● **Task details**: Pictures do not belong in the copy; retype the records below exactly.

● **Data to process**:
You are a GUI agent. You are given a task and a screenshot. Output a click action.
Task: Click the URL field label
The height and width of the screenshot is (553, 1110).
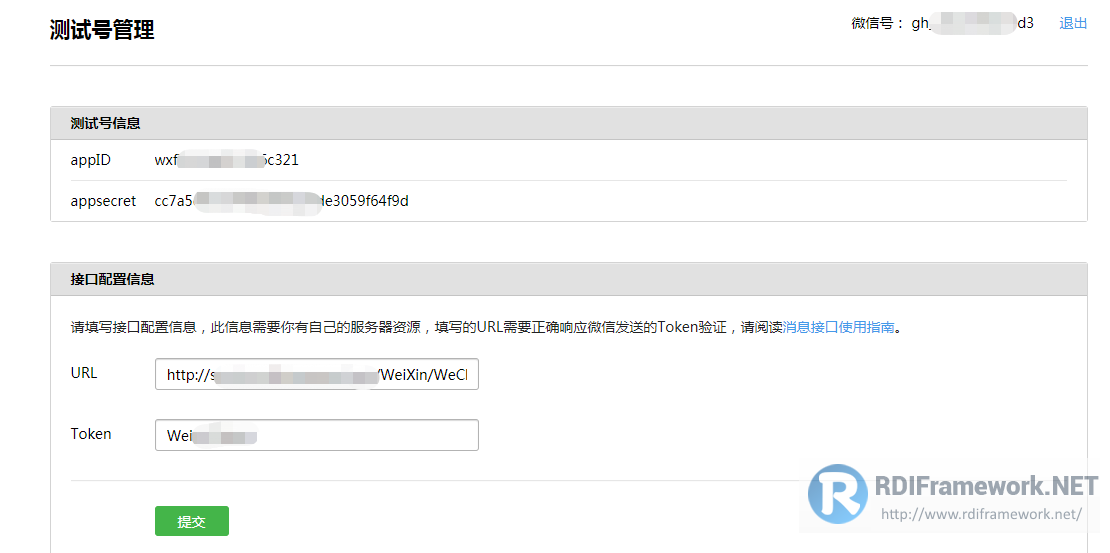84,372
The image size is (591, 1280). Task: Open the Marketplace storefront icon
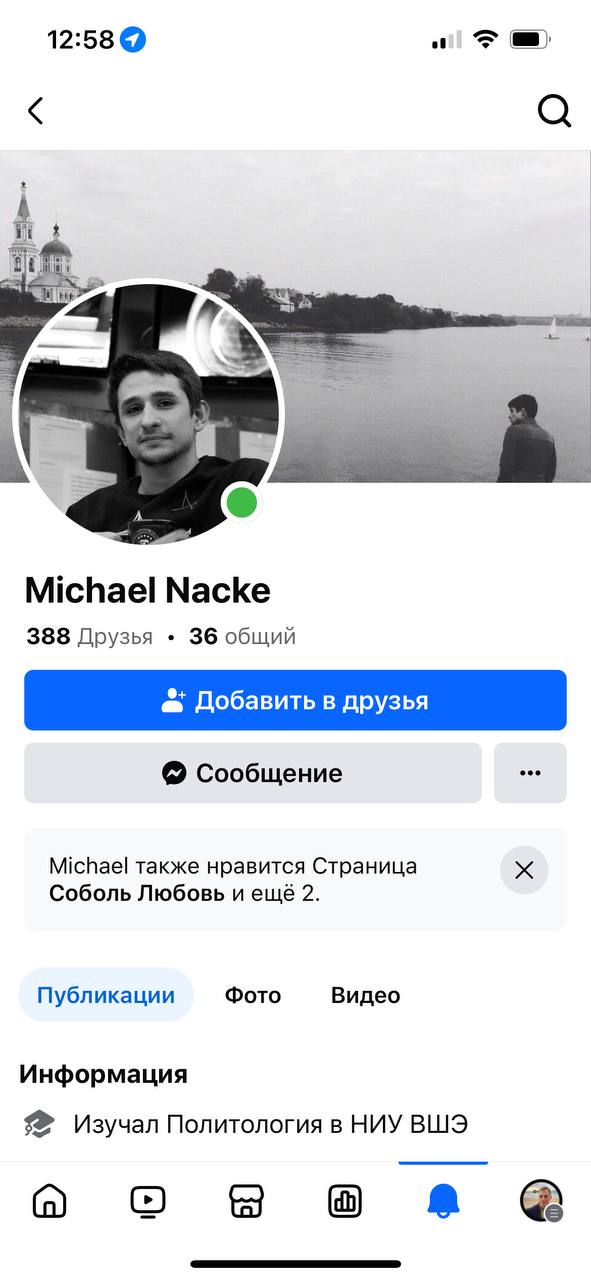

● **Expected answer**:
You are a GUI agent. You are given a task and a screenshot. Output a click action.
Task: Click the URL field label
The height and width of the screenshot is (553, 1110).
84,372
The image size is (591, 1280). Task: Open the Marketplace storefront icon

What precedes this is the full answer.